Dead men tell no tales.

 全身が焼けるように痛みを訴え、雑に頭に引っ掛けられた袋で塞がれた視界では自分の傷の具合すらわからない。手元にはとうの昔にマイクはなく、ナイフもない。あったとして散々嬲られた手では碌に物を掴むことも叶わなかっただろう。

 手足を縛ったテープが、身体が揺れる度に皮膚を引っ張ってさらに痛みを生む。その下には先ほど押し付けられた煙草によって爛れた皮膚が鈍痛を与え続けていた。

 

 その身体を肩に担いだまま、軍服の男がその重みを気にした様子もなく真っ直ぐ歩いている。その前を2人の男が揃わない足取りで進み続けていた。

 重々しい靴と革靴の音が人気のない港に広がって消えてゆく。2種類の紫煙が潮風の匂いを覆い尽くすように立ち昇り、歩く3人の視界を埋めていた。煙の奥でネオンが海面に反射して街の形を写しとっている。

 積み上げられたコンテナの塔を通り抜け、埠頭の端へと歩みを進める。僅かに立った街灯の明かりが死にかけた虫の断末魔のように明滅しながらその歩みを照らしている。

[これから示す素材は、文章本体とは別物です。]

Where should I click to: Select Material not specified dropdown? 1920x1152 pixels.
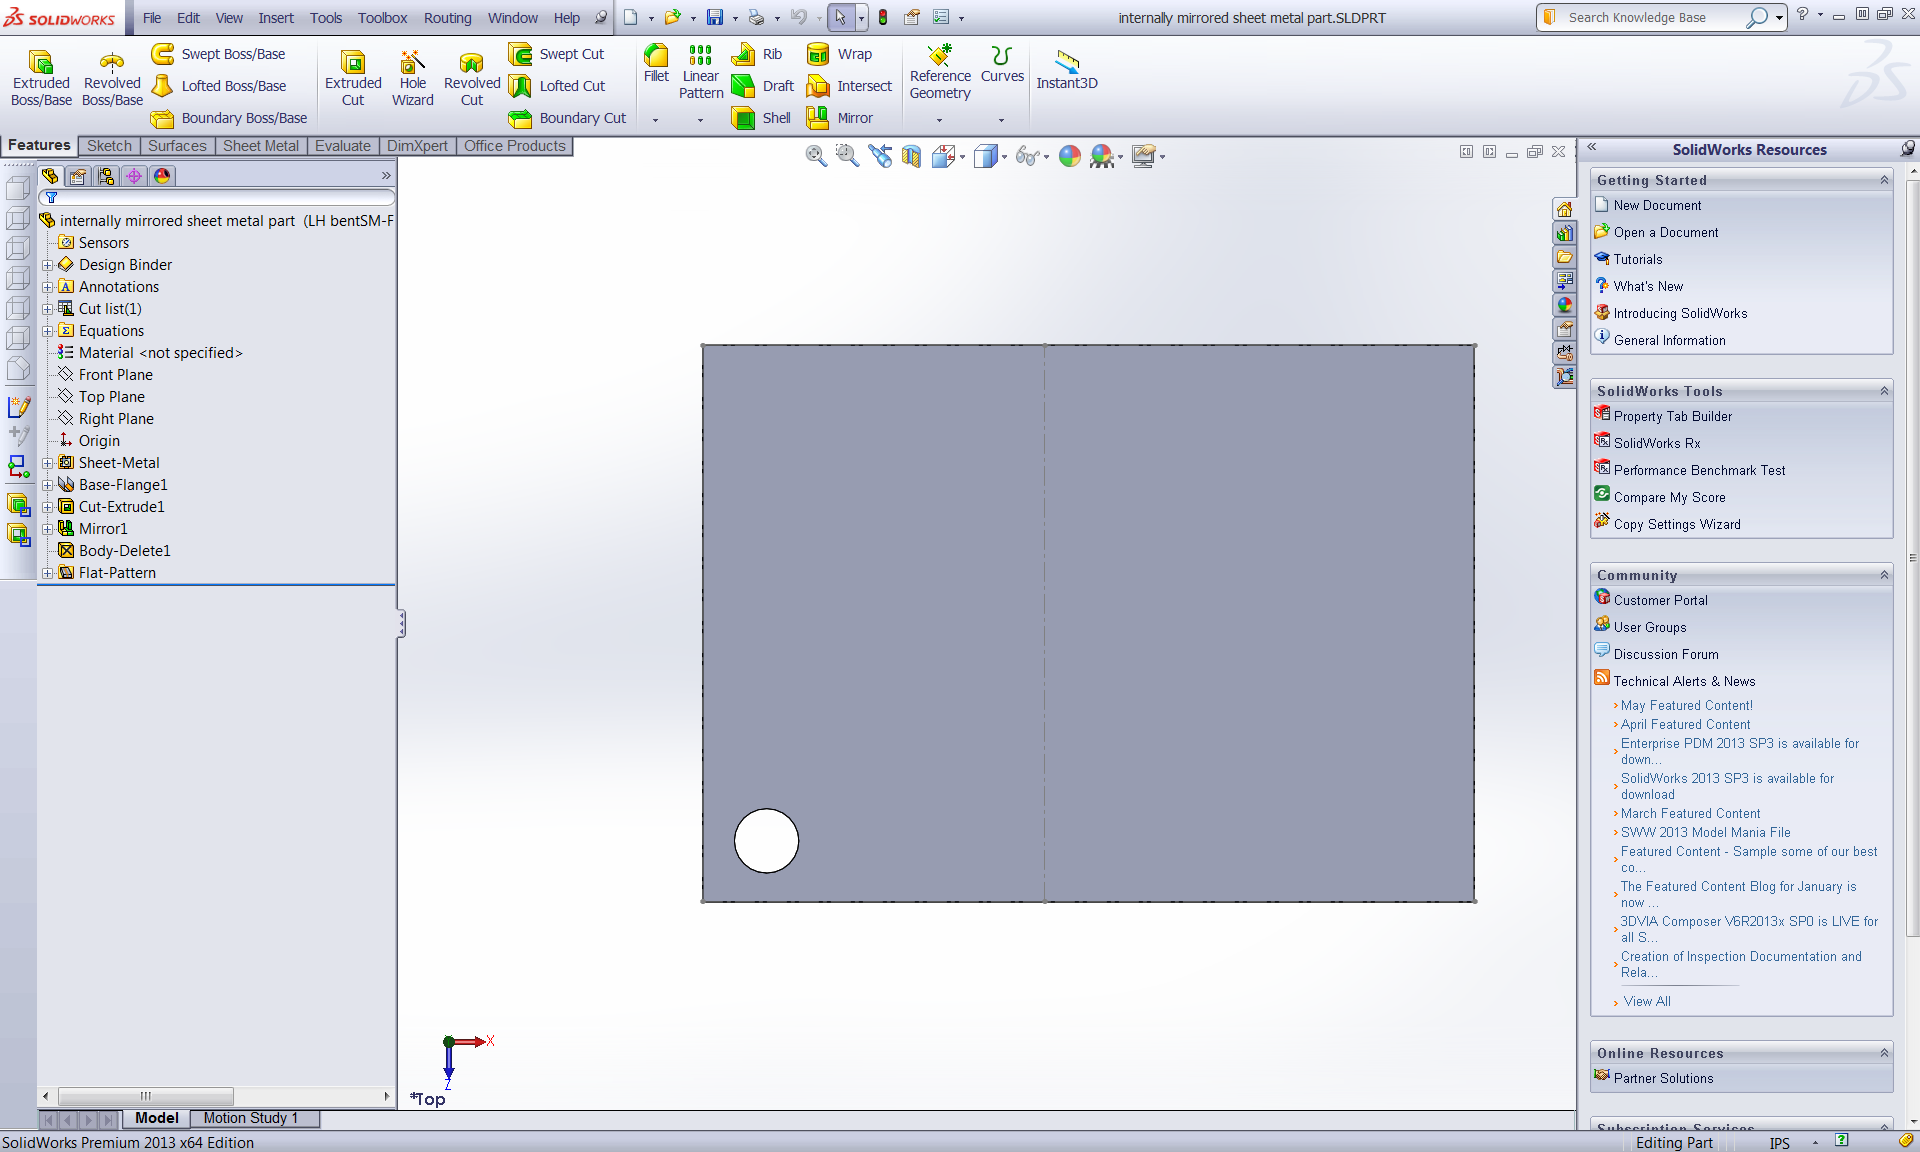(x=160, y=351)
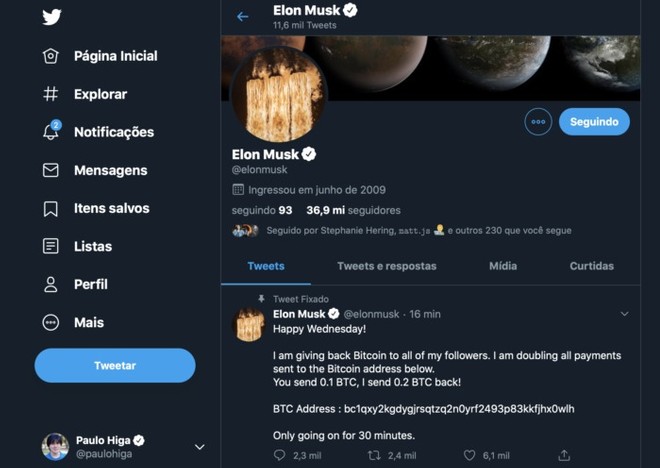Reply to the pinned tweet

click(x=280, y=455)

 海の真横まで来たところで、理鶯がコンクリートの上へと担がれた身体を投げ落とした。

 

「この時期、水温はどれくらいでしたっけ?」

「2月下旬から3月の半ばまでの水温は存外低い。例え海水を飲まなくても低体温症にはなるだろう」

「どっちでもいいだろ。ふん縛って投げこみゃそれで終いだ」

「水深7cmでも人は死ぬらしい」

「はっ、随分と都合いいな」

「だが丁度いいだろう」

 

 会話を続ける3人の声を聞きつつ、投げ落とされた男はその衝撃を身じろきすることで誤魔化そうとしていたが剥き出しの腕にコンクリートが擦れてさらに痛みを伝えただけだった。

 夜風にさらされた地面からじわじわと伝わる冷たさが既に痛めつけられた肉体を芯から冷やしていく。

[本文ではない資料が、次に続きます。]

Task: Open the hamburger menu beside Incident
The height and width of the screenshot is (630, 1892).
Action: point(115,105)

 運び込まれるより前に傷を負った頭からぬるりとした液体が溢れ、その頭皮を這うように滑り、地面に触れている耳元まで流れて袋の中で僅かに溜まっている水音が耳に届く。冷えた身体を這うその温度に否が応でも鳥肌が立つのがわかった。

 

「本当に石を括るだけでいいのか?残ってしまうぞ」

「おー、見せしめだからなァ、ちっとは残ってくれなきゃ困る。カタギの方は銃兎がなんとかすんだろ」

「…ここに一般人は近寄らねえし、管轄には顔が利くからな。左馬刻、前回の分はこれでチャラだぞ」

「まだ釣りが出るだろ」

「あ?何回お前の尻拭いやってやってると思ってんだ」

「ア?」

「2人とも、そこまでだ。戯れ合いは構わないが終わらせてからにしないと日が昇るぞ」

「、っっっチ!…、んじゃ理鶯、頼むわ」

「ウン。もう折れているから、沈めるのは早い」

 

 既に感覚のない足首に何かが括り付けられているのを微かに聞こえる音が物語っている。

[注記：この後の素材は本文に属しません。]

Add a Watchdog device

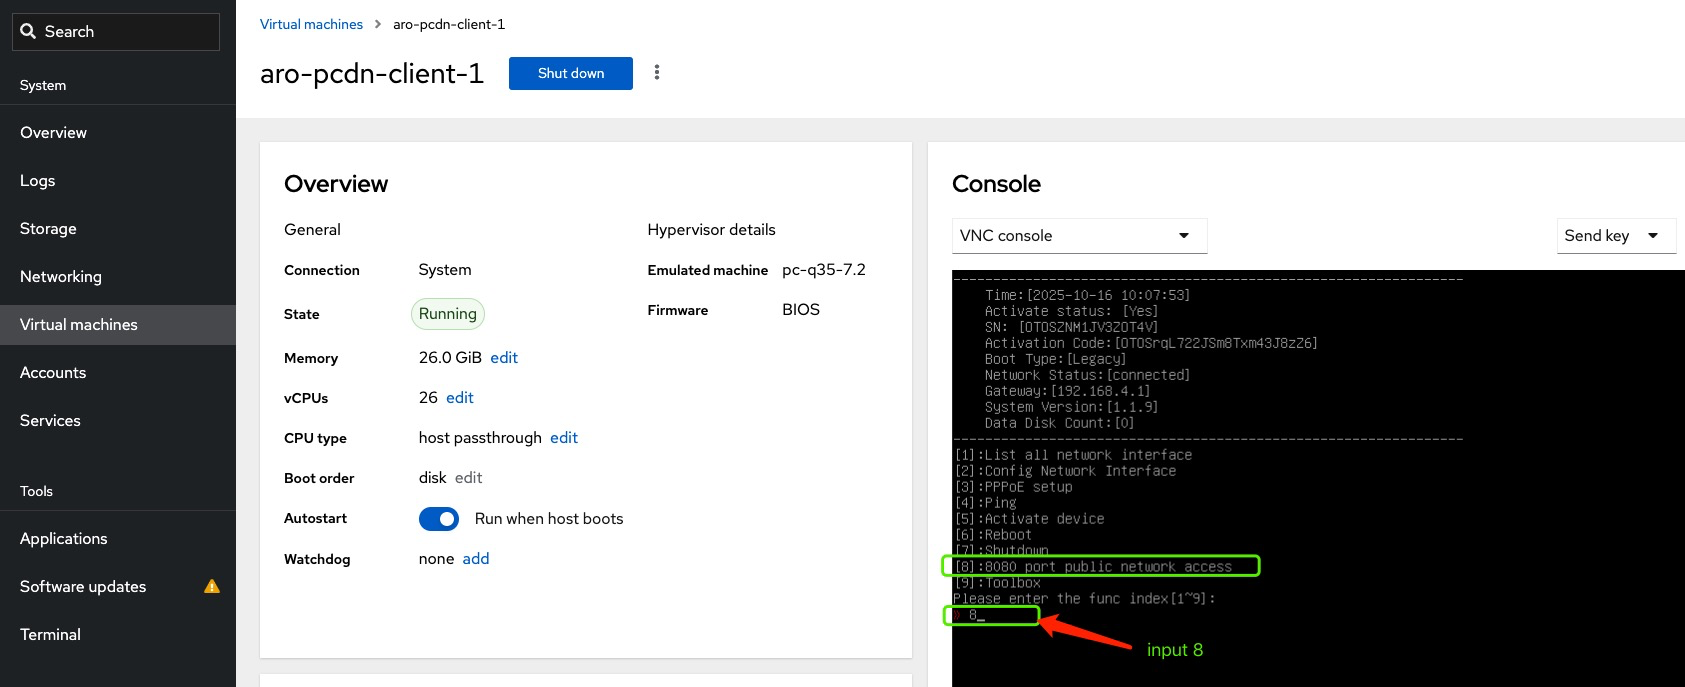point(476,559)
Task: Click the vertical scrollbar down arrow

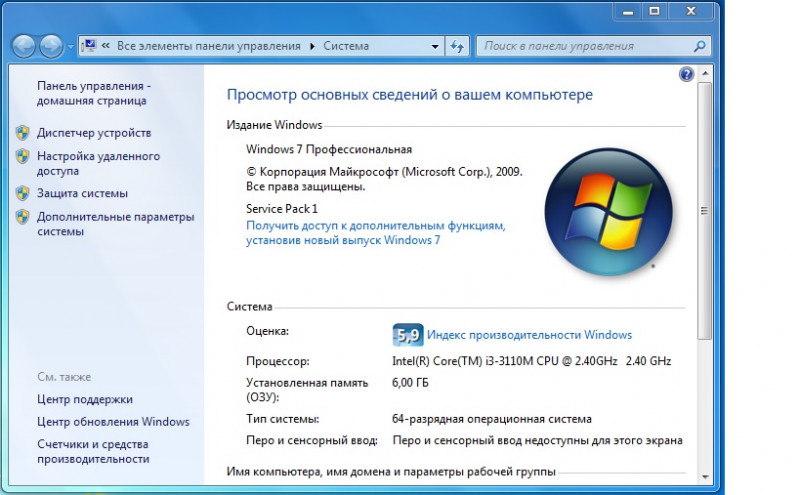Action: pos(705,476)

 男の足元にしゃがみ込んだ理鶯が手早く肩にかけていたロープで、野晒しにされたままだったブロックを数個軽々と扱ってロープで括っていた。僅かに高い位置から地面に転がされたそれは通常より明らかに重々しい音を立て、中に重しが入っているのが知れた。

 手早く足首につけられたそれに触れるでもなく、左馬刻が屈み込み、突如男の頭を掴んで袋を取り去った。そのまま髪を掴んで持ち上げる。

 

「いくら馬鹿でももう状況は分かってんだろ。これ以上なんか吐くことあっか?」

「…左馬刻、先程殴った時に恐らく顎が外れているぞ」

「あー?じゃあいいか、もう聞く事もねえしな」

「さっさと終わらせて戻るぞ。寒ぃんだよここ」

「銃兎ォ、ちったァ我慢しろや」

「2人とも、」

「わーったよ。…んじゃ、てめーはここで沈んでもらうが、まあそのうち連れの奴にでも会えるだろうぜ。明日お前の組は壊滅するからなァ」

 

 月夜の下で街灯の僅かな明かりしかない中でも、浮かび上がるようにギラついた赤い瞳が男を覗き込んで話し続ける。

 男の口からは言語のなさない悲鳴が小さく漏れる。聞こえているはずのそれを気に留めた様子もなく、掴んでいた髪を無造作に放して立ち上がった。コンクリートの上に転がった砂利が靴の下で音を立てる。

 

「会えりゃ溺死の感想でも教えてくれや、どうせ俺もてめーも地獄行きだろ。じゃァな」

 

 男の腹を靴先がめり込むように蹴り飛ばし、抵抗する術のないその身体が宙を浮いて海面へと飛んでゆく。その動きに合わせて理鶯がブロックを放り込んだ。

 大きな水音を立て、映り込んだ夜景は波紋を作って揺れ動く。抵抗するように水面の下から波が生まれ、必死に酸素を取り込もうと足掻く泡が浮上して波間に押されて消えてゆく。

 それを静かに見つめる3対の瞳を遠くネオンの明かりが僅かに照らしていた。